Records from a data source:
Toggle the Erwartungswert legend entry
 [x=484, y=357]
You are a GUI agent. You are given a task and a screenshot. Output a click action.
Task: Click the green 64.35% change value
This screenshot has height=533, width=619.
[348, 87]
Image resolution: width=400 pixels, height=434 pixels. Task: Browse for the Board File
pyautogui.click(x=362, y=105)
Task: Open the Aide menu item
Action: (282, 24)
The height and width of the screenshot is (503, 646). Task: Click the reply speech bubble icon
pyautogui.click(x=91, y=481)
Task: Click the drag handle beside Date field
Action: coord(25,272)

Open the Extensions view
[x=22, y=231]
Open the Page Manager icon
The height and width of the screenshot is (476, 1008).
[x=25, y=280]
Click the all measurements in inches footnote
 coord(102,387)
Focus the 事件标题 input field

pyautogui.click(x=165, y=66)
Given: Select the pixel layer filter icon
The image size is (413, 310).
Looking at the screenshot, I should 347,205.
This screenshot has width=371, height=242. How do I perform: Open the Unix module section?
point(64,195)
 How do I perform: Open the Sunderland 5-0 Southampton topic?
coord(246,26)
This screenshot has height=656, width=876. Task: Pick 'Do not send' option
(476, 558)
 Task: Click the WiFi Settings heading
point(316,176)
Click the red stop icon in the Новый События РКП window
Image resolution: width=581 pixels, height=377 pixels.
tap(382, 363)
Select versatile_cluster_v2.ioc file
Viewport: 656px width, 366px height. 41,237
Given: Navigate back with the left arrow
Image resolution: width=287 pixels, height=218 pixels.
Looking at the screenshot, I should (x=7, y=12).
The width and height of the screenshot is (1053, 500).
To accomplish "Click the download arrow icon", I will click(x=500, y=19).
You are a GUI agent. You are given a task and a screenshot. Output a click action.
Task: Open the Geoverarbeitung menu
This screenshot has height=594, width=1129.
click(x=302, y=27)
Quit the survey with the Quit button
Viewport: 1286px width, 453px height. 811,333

What needs to be done:
Retype all of the records above, keeping them identical.

Solved exercise:
Toggle the Erwartungswert legend entry
 [x=484, y=357]
You are a GUI agent. You are given a task and a screenshot. Output a click action.
Task: Click the green 64.35% change value
This screenshot has height=533, width=619.
[348, 87]
Image resolution: width=400 pixels, height=434 pixels. Task: Browse for the Board File
pyautogui.click(x=362, y=105)
Task: Open the Aide menu item
Action: (282, 24)
The height and width of the screenshot is (503, 646). Task: Click the reply speech bubble icon
pyautogui.click(x=91, y=481)
Task: Click the drag handle beside Date field
Action: coord(25,272)

Open the Extensions view
[x=22, y=231]
Open the Page Manager icon
The height and width of the screenshot is (476, 1008).
[x=25, y=280]
Click the all measurements in inches footnote
 coord(102,387)
Focus the 事件标题 input field

pyautogui.click(x=165, y=66)
Given: Select the pixel layer filter icon
The image size is (413, 310).
Looking at the screenshot, I should 347,205.
This screenshot has width=371, height=242. How do I perform: Open the Unix module section?
point(64,195)
 How do I perform: Open the Sunderland 5-0 Southampton topic?
coord(246,26)
This screenshot has height=656, width=876. Task: Pick 'Do not send' option
(476, 558)
 Task: Click the WiFi Settings heading
point(316,176)
Click the red stop icon in the Новый События РКП window
Image resolution: width=581 pixels, height=377 pixels.
tap(382, 363)
Select versatile_cluster_v2.ioc file
Viewport: 656px width, 366px height. 41,237
Given: Navigate back with the left arrow
Image resolution: width=287 pixels, height=218 pixels.
Looking at the screenshot, I should (x=7, y=12).
The width and height of the screenshot is (1053, 500).
To accomplish "Click the download arrow icon", I will click(x=500, y=19).
You are a GUI agent. You are given a task and a screenshot. Output a click action.
Task: Open the Geoverarbeitung menu
This screenshot has height=594, width=1129.
click(x=302, y=27)
Quit the survey with the Quit button
Viewport: 1286px width, 453px height. 811,333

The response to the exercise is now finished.